- TASK BRIEF -
Using the records below, transcribe word for word the stretch from the line that contains "701x588 pixels." through the line that contains "the Tidak badge", both end lines included, and nothing else.

*** Opening of RECORDS TO USE ***

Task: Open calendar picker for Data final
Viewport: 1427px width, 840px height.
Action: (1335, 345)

*** Close of RECORDS TO USE ***
*** Opening of RECORDS TO USE ***

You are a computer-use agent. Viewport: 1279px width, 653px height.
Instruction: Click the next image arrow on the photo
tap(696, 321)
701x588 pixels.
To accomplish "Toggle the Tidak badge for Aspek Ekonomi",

*** Close of RECORDS TO USE ***

- REPLY -
701x588 pixels.
To accomplish "Toggle the Tidak badge for Aspek Ekonomi",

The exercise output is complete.